O “ajuste” nos rendimentos, nas condições de trabalho e de vida das massas trabalhadoras e populares,  por enquanto, foi imposto . Fê-lo com o apoio e consentimento – acima de pequenas diferenças – das câmaras empresariais, dos principais partidos políticos (incluindo governadores e legisladores peronistas) e a “tolerância”, em profundo conteúdo, da maioria dos líderes sindicais.

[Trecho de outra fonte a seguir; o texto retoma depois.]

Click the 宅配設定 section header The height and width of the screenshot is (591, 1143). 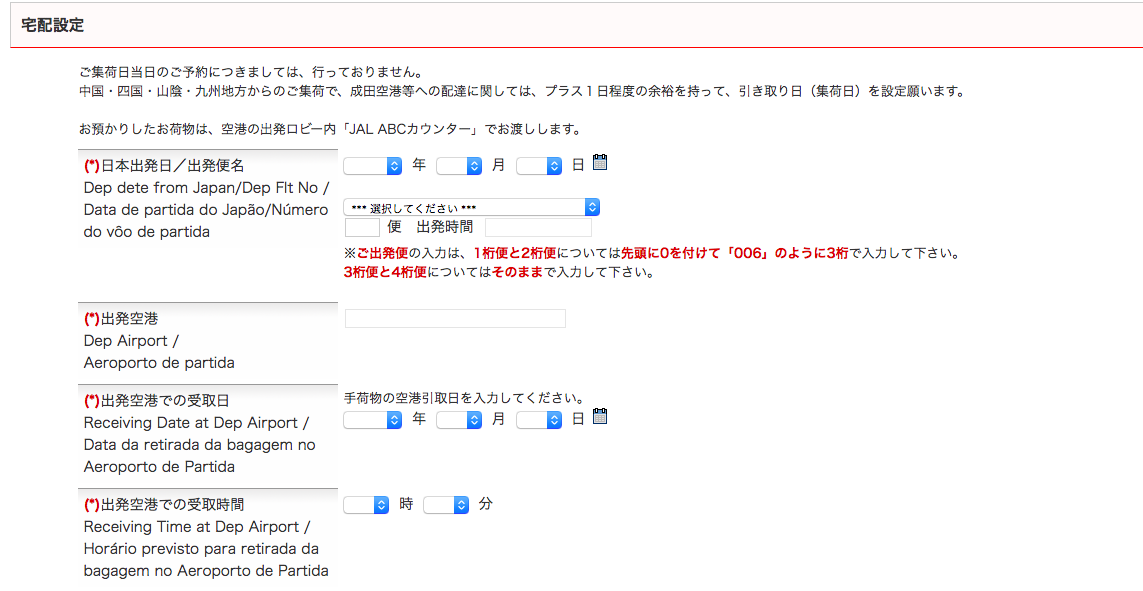point(53,24)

A ofensiva contra o trabalho não para. O Governo manifestou, em repetidas ocasiões – em conflitos com companhias aéreas e com professores, entre outros – a sua vontade de suprimir o direito à greve em muitas atividades. O recente veto à lei orçamentária universitária e os ataques aos profissionais de saúde (hospitais Garrahan e Laura Bonaparte) são muitas das expressões do ataque. Na entrada anterior de março de 2024, escrevemos:

“No sistema capitalista não existem soluções “progressistas” para as crises. A resposta do sistema à crise envolve a queda dos salários (incluindo salários sociais, educação e saúde públicas, e similares); pela perda de direitos trabalhistas; o enfraquecimento das organizações sindicais; a flexibilidade para contratar e demitir; e assim por diante. Toda a ciência econômica dos Milei e dos Esperts (e dos Hayeks e Friedmans) é concretizada neste programa bestial. Qual é o programa de capital em geral.

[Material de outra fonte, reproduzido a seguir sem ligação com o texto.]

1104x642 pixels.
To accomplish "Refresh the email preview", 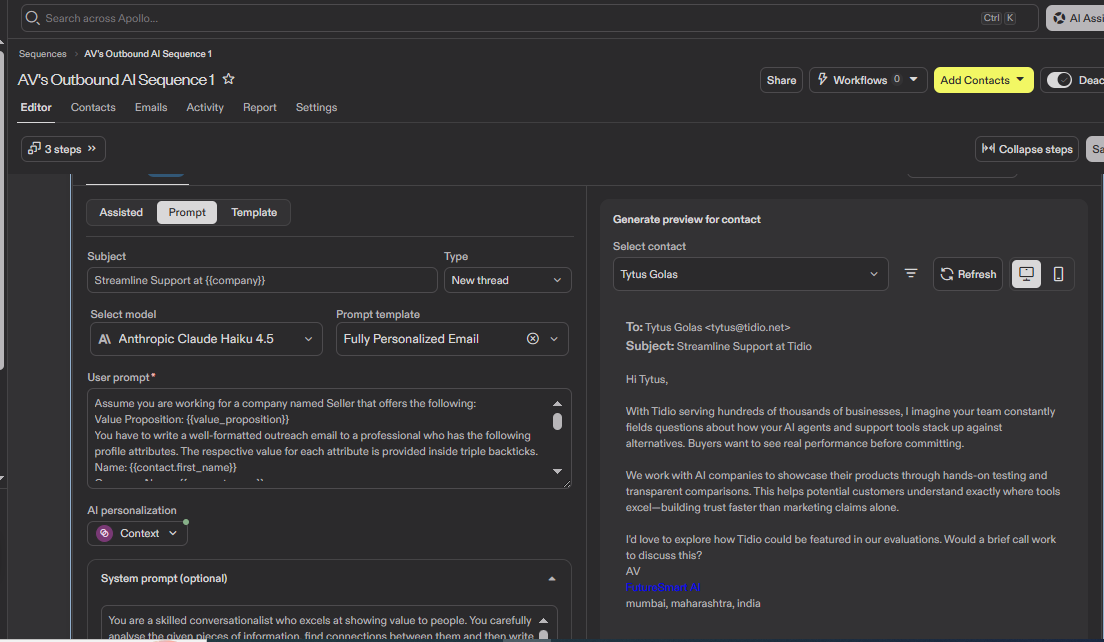I will [968, 274].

O ponto central é que o capital não emerge das crises reduzindo a exploração do trabalho, mas aumentando-a. (…) Hoje o governo e o capital procuram reconstruir a acumulação da mesma forma de sempre. Mesmo os governantes e os políticos que se consideram defensores dos sectores populares estão agora a implementar ajustamentos em baixa nos salários e nas pensões, e consentem no progresso na reforma laboral.”

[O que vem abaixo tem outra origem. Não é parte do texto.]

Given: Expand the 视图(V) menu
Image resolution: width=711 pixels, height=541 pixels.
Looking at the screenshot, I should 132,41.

Além disso: “Não existem crises capitalistas sem saída. Chega um ponto em que ocorre a desvalorização dos ativos; a perda de direitos trabalhistas; a queda dos salários; a destruição das forças produtivas; A reestruturação de capital (fusões, encerramento de empresas improdutivas) induz os capitalistas a investir. À custa de uma tragédia social (pobreza e miséria em níveis recordes), o capital recompõe as condições de acumulação.

…a única forma de impor um programa progressista e humanista é através de uma transformação que mude fundamentalmente esta estrutura social, que gira em torno dos lucros do capital e da sua contrapartida, a exploração do trabalho.”